Though born and based in Wales, traces of American culture crop up frequently in his work. Several of his paintings’ titles allude to America: American Skins (2010), Mr. America (2013),and American Summer (2012), for instance, and stars and stripes appear frequently. In Pacman We Trust (2011) shows the shield and title from Captain America comics in the foreground, painted over with stars and drips of paint. Wonder Woman’s unmistakable visage is left relatively clear in American Summer and a direct reference to the Iraq War appear in its scrawled text. The text “Forgive USA” is written on Iraqi Miss World (2011) and in Don’t Be Afraid (2010), the focal point is a cartoonish figure wearing a star sweatshirt congenially extending a bottle.
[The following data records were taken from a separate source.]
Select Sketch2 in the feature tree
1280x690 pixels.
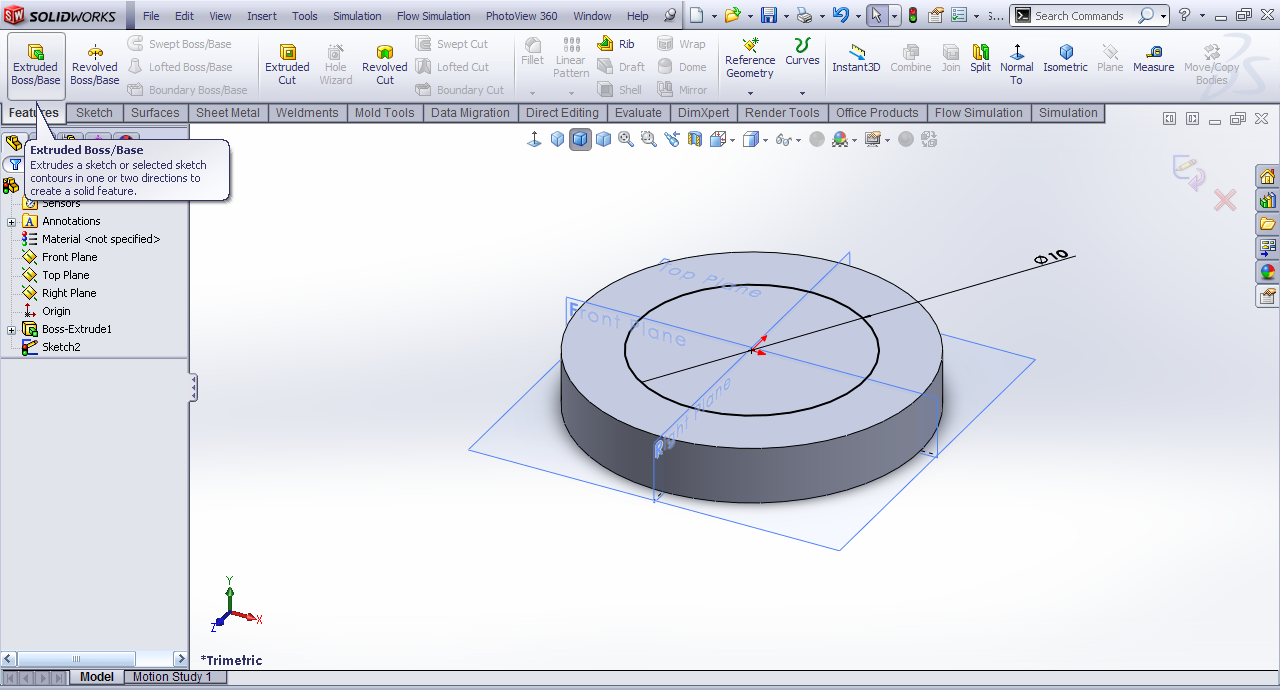(x=60, y=347)
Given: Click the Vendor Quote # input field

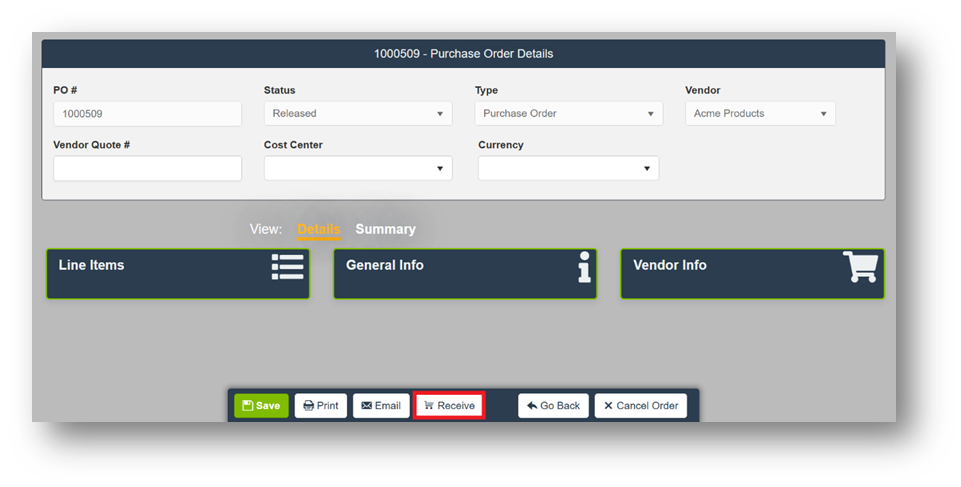Looking at the screenshot, I should (x=147, y=169).
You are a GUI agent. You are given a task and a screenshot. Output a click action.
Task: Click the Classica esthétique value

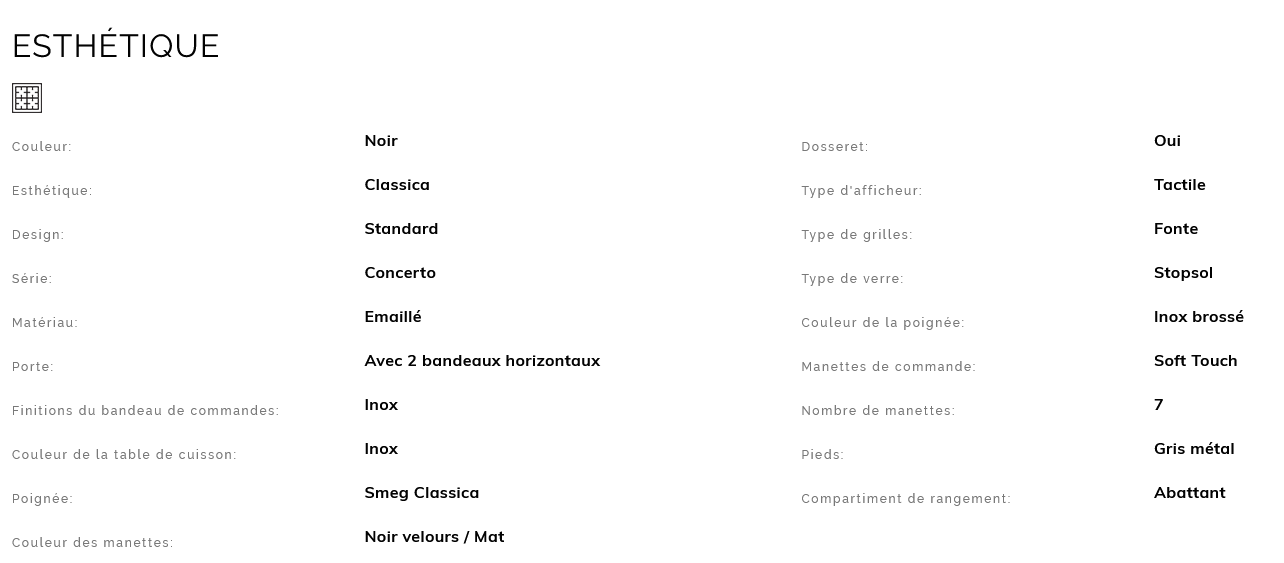click(x=397, y=185)
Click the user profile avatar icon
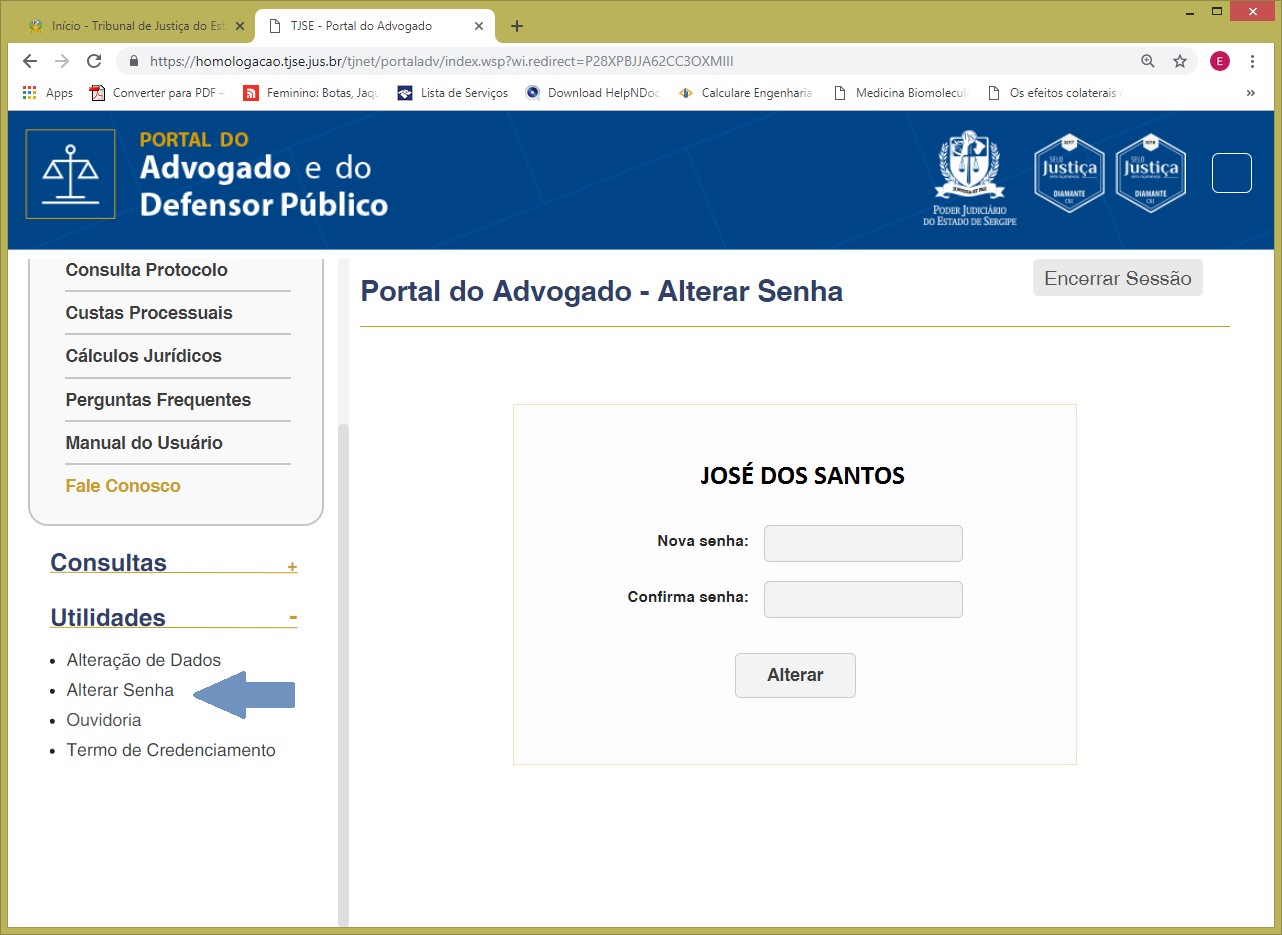Image resolution: width=1282 pixels, height=935 pixels. pyautogui.click(x=1219, y=61)
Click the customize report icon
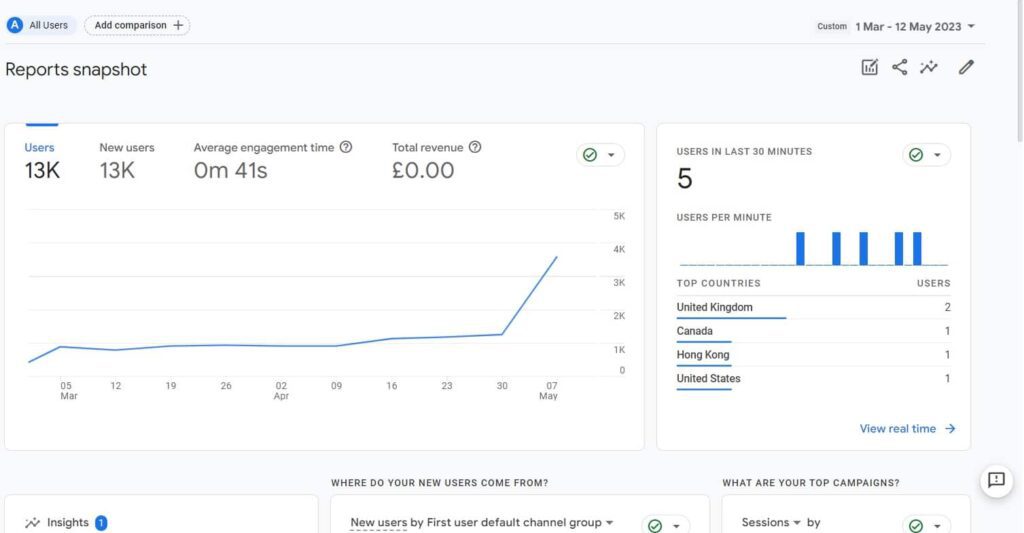The image size is (1024, 533). click(x=870, y=68)
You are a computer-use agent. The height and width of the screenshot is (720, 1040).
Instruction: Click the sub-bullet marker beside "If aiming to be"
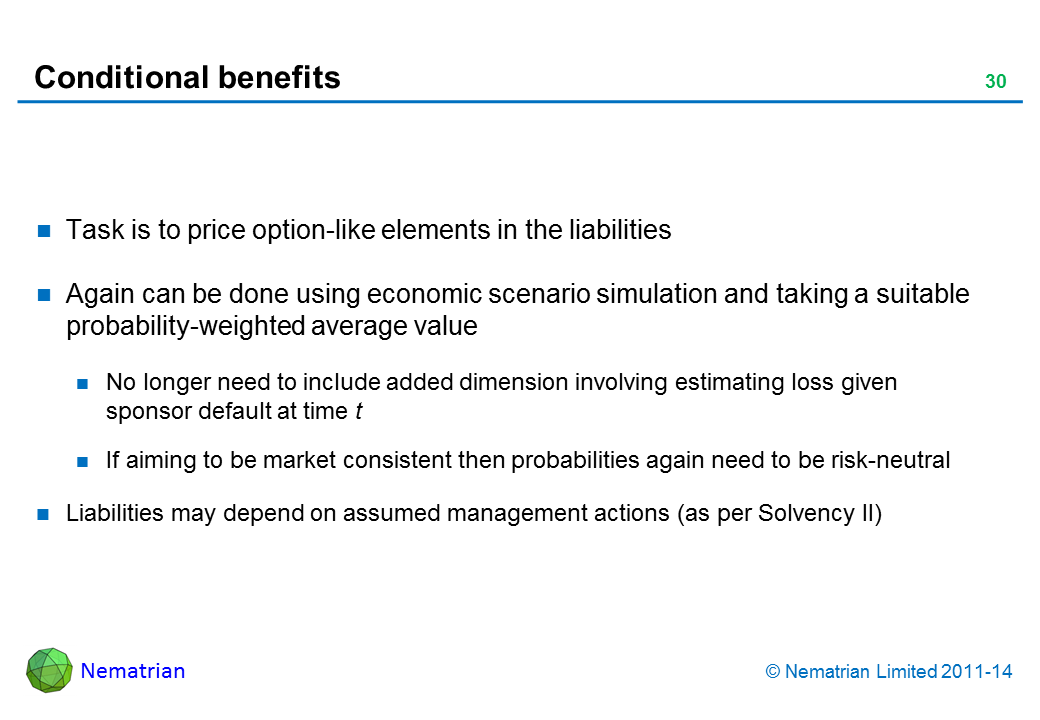[x=85, y=461]
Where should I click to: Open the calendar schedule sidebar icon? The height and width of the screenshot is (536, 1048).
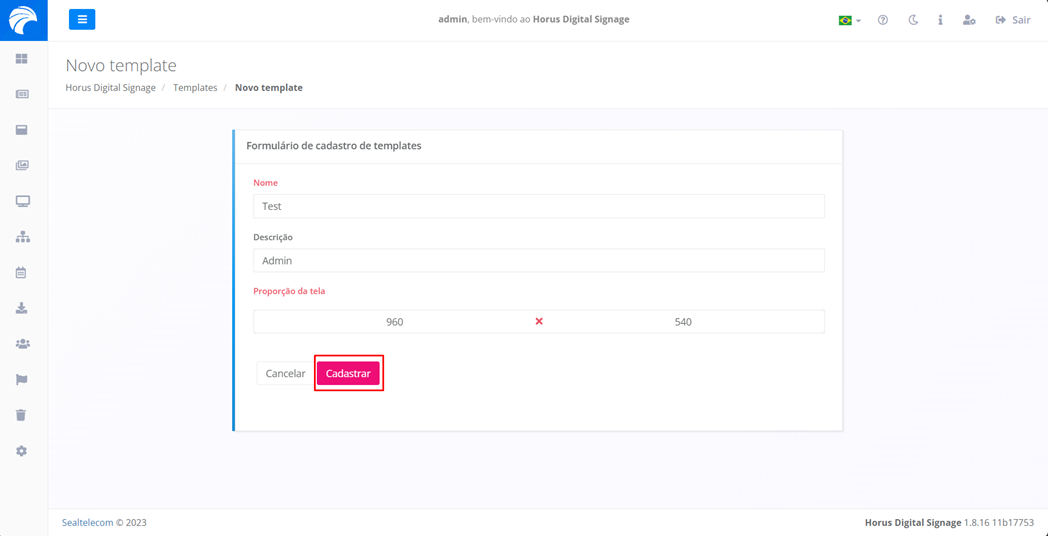(22, 273)

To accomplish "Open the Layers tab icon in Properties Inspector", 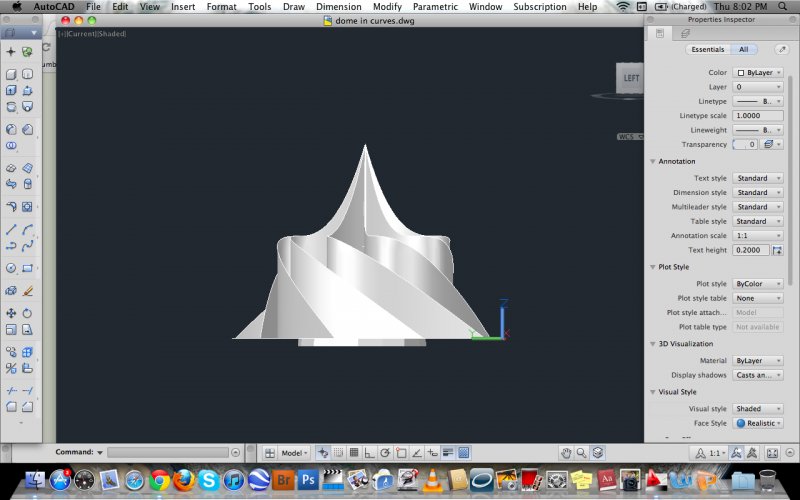I will 685,33.
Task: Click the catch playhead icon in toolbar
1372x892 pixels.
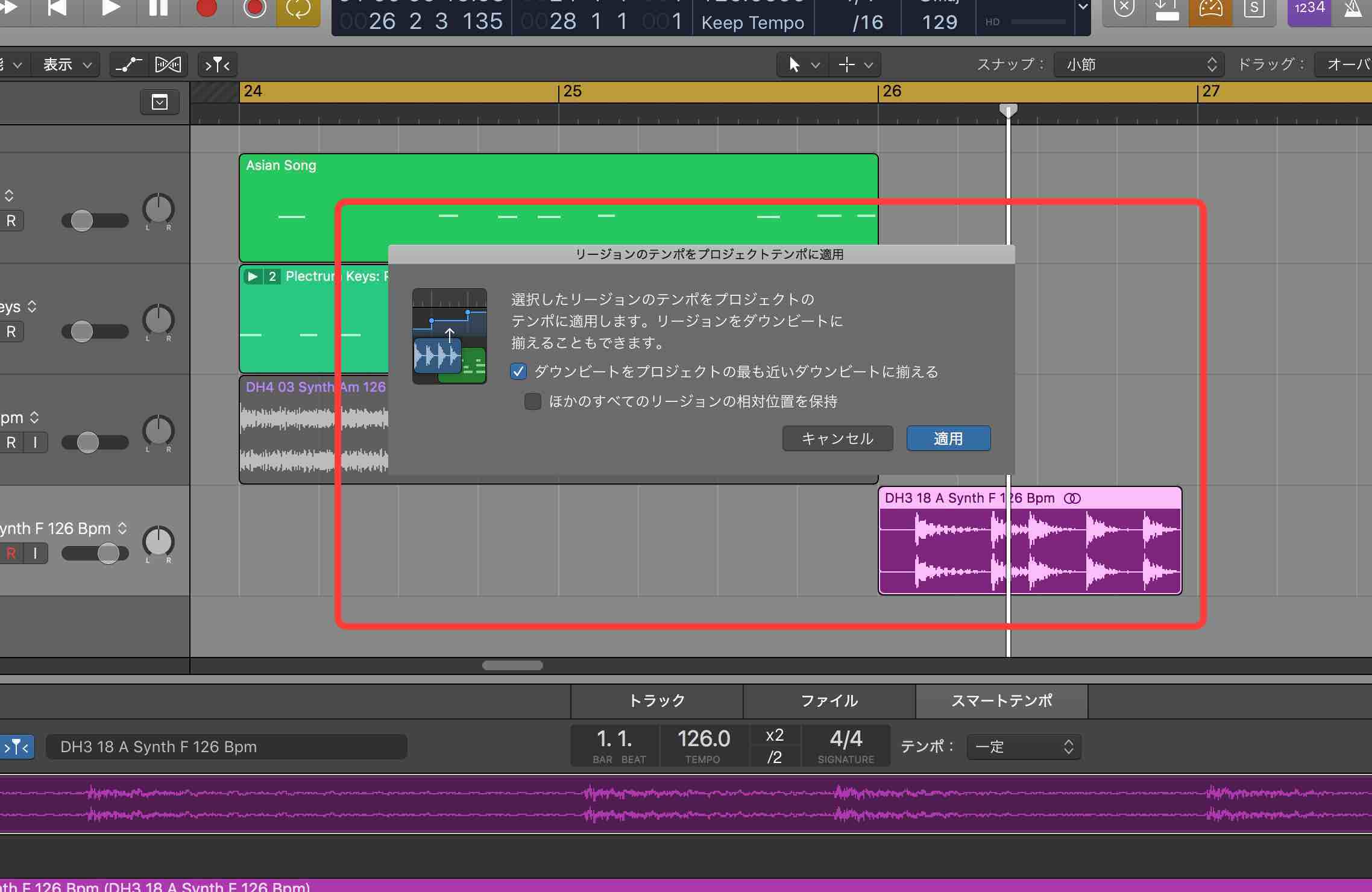Action: 217,64
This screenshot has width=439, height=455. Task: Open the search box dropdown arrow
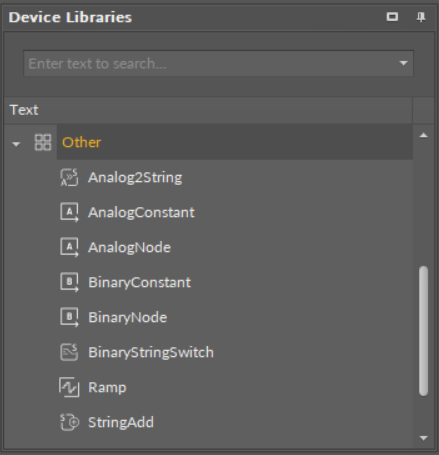403,63
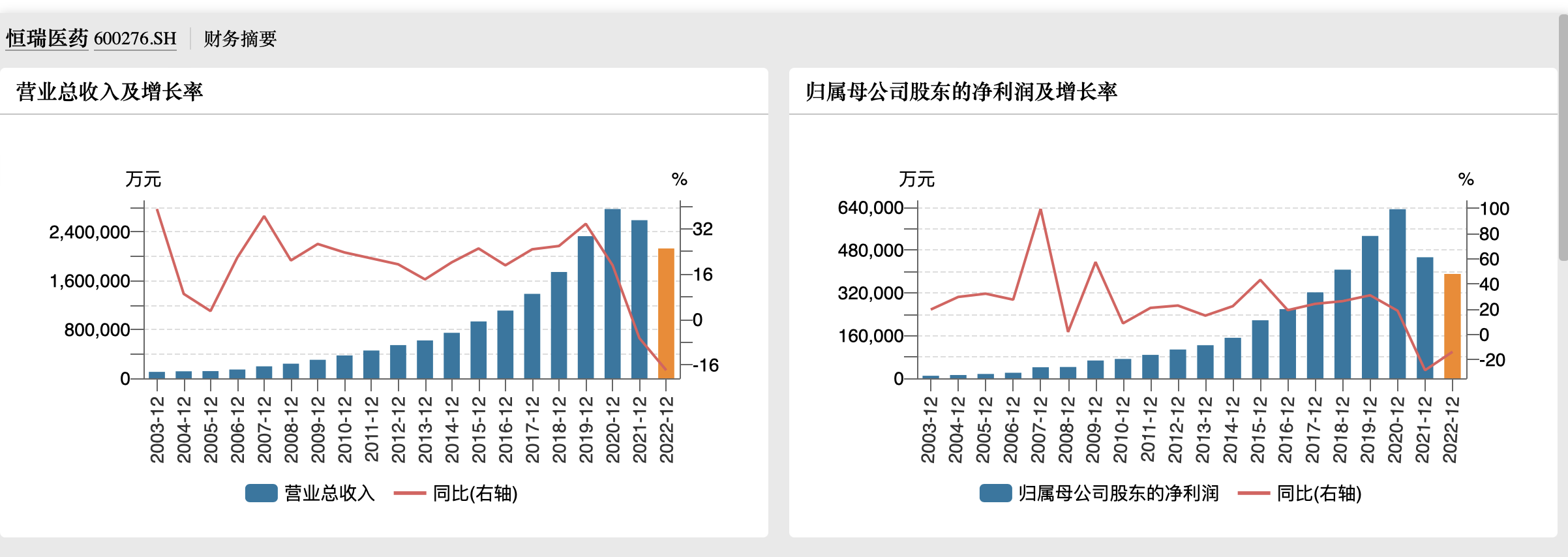Click the 600276.SH stock code link

tap(135, 38)
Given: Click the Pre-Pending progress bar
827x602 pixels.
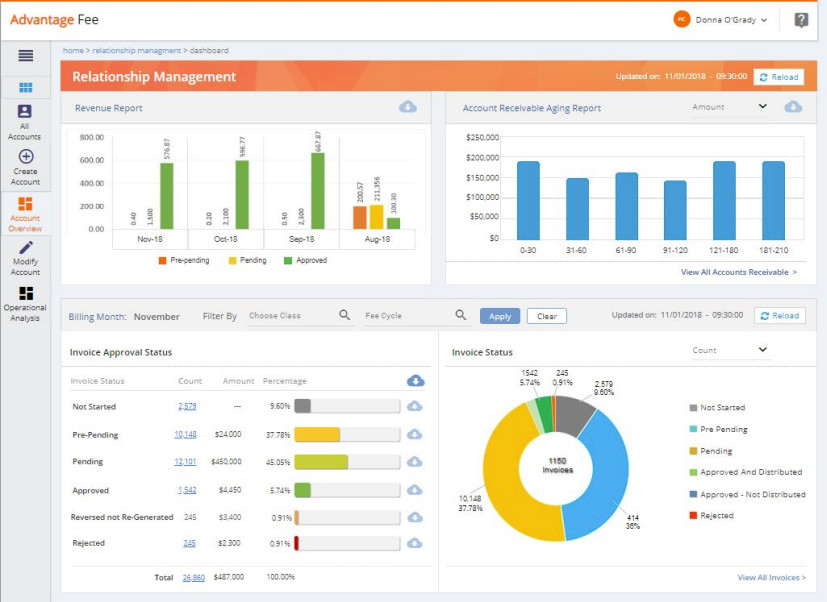Looking at the screenshot, I should click(x=347, y=435).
At times it’s difficult to determine Howells’ intentions when including these references; they range in tone from satirical to serious, and are often ambiguous. When Howells discusses his work, he often compares it to film. He has said that his decision to work on a large scale is an effort to “compete” with cinema, and aims for his work to be as thrilling an experience as seeing a movie. Indeed, they are hard to turn away from. Every painting contains a persistent, compelling energy, which can be experienced in various ways, depending on how and where you look.